## What this task involves:
Pick out each line in the records below that contains the word "second" and copy every such line in full.

═════ Provided records ═════

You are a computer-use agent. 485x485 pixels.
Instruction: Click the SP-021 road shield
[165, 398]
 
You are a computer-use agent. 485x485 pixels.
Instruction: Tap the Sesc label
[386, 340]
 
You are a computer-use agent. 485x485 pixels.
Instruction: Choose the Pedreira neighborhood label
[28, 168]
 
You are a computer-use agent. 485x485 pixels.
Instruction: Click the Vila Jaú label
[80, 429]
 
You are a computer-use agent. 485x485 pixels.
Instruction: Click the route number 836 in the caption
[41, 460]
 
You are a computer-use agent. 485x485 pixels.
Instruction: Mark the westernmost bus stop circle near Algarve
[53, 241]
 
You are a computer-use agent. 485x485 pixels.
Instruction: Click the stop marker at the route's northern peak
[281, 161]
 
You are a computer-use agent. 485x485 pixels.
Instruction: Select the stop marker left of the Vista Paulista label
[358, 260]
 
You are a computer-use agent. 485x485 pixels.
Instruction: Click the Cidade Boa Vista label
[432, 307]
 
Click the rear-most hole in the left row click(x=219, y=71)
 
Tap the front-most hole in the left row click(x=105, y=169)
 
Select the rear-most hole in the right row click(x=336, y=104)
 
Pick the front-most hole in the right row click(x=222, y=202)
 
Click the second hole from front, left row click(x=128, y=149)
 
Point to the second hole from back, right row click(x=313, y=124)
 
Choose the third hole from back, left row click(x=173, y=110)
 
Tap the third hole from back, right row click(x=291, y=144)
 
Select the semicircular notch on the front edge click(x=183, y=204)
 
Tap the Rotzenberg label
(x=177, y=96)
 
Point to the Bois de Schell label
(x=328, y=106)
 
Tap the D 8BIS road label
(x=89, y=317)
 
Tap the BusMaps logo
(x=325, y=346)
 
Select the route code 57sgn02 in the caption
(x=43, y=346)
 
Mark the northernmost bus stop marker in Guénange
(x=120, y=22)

═════
═════ Provided records ═════

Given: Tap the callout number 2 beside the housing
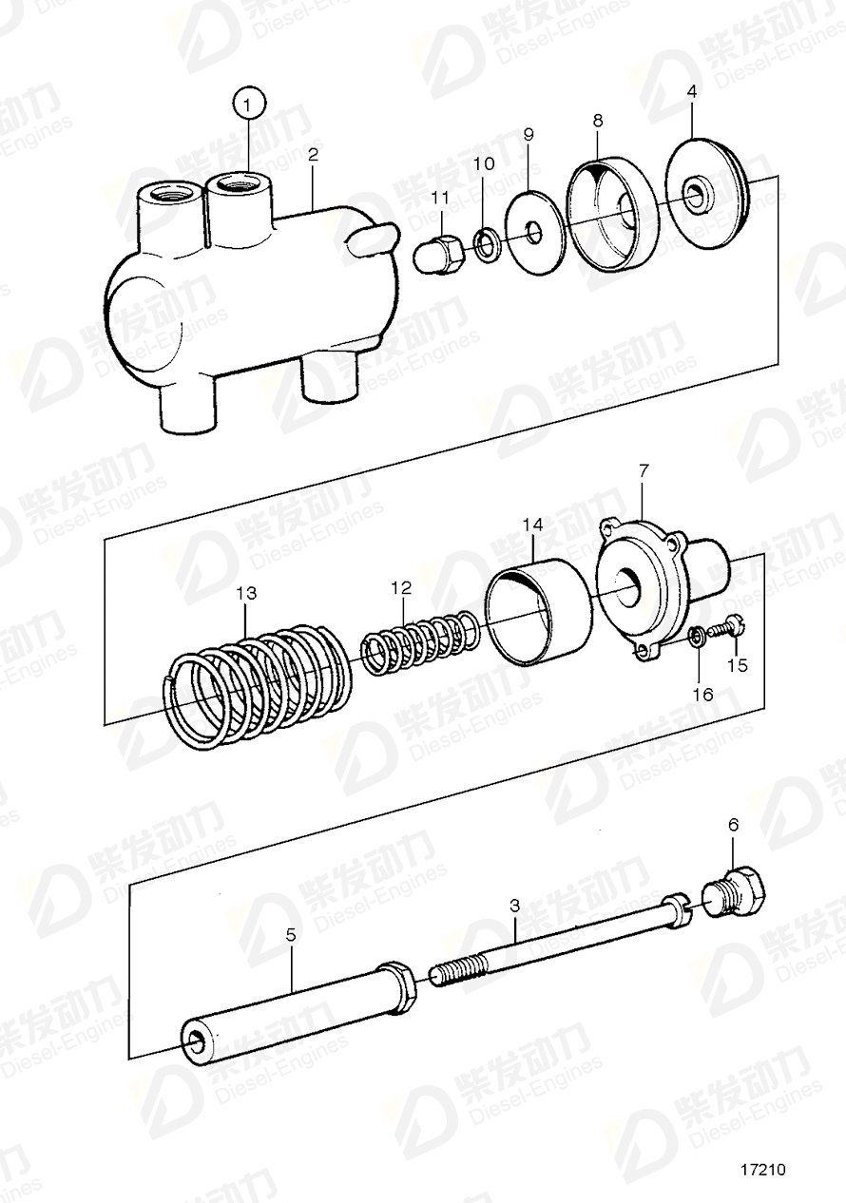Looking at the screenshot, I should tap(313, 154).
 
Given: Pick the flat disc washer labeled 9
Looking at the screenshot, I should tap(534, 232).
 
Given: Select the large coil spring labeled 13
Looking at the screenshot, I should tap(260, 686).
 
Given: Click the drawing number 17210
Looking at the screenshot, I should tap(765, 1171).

═════
═════ Provided records ═════

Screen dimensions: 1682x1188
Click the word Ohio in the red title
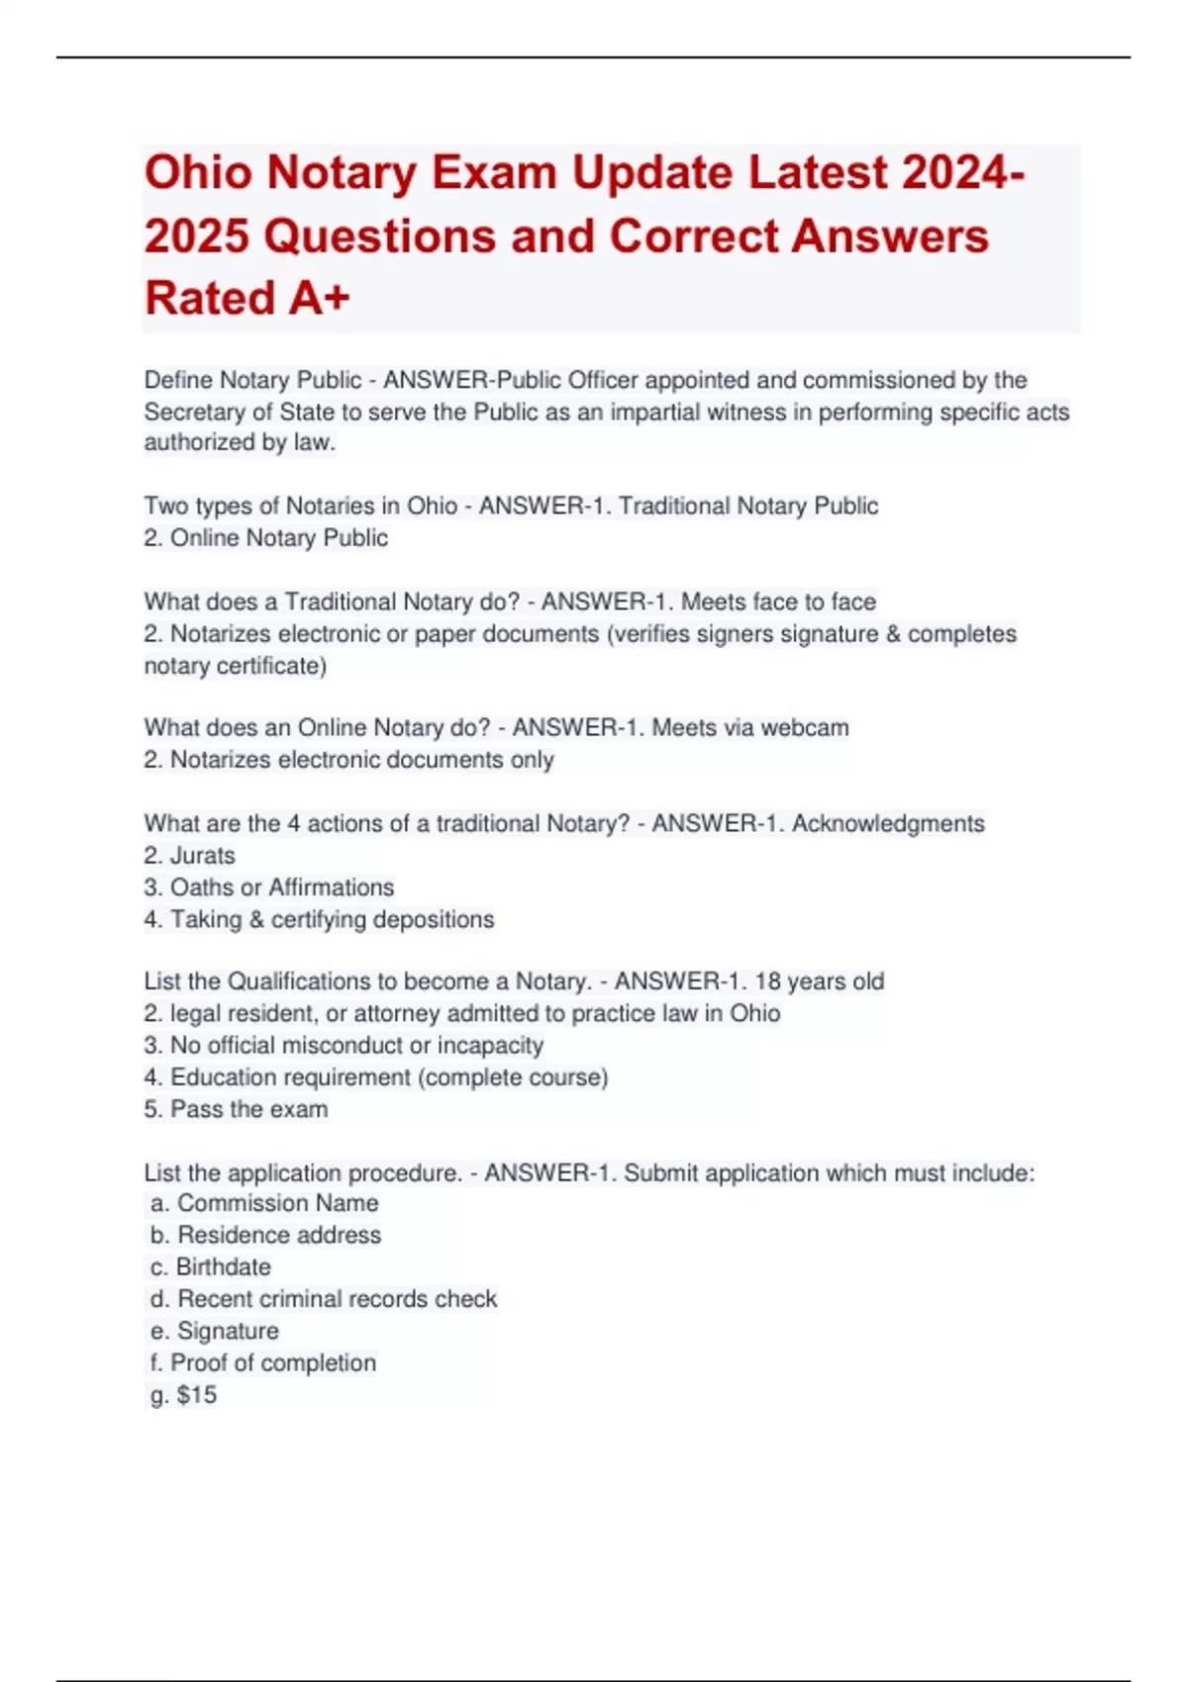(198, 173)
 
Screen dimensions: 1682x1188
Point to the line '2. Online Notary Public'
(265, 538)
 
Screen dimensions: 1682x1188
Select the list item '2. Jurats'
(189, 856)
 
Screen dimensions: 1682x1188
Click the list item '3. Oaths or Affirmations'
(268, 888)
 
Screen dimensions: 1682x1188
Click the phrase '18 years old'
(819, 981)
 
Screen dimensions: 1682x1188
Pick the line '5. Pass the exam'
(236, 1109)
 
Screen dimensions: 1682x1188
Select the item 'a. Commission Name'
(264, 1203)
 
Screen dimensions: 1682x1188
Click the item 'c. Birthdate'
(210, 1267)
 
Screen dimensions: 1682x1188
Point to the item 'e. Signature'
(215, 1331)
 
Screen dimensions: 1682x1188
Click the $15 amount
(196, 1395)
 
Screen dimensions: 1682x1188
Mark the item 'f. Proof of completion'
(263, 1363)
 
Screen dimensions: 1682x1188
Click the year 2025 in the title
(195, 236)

═════

## Response to this exercise:
Click the second hole from front, left row click(x=128, y=149)
Point to the second hole from back, right row click(x=313, y=124)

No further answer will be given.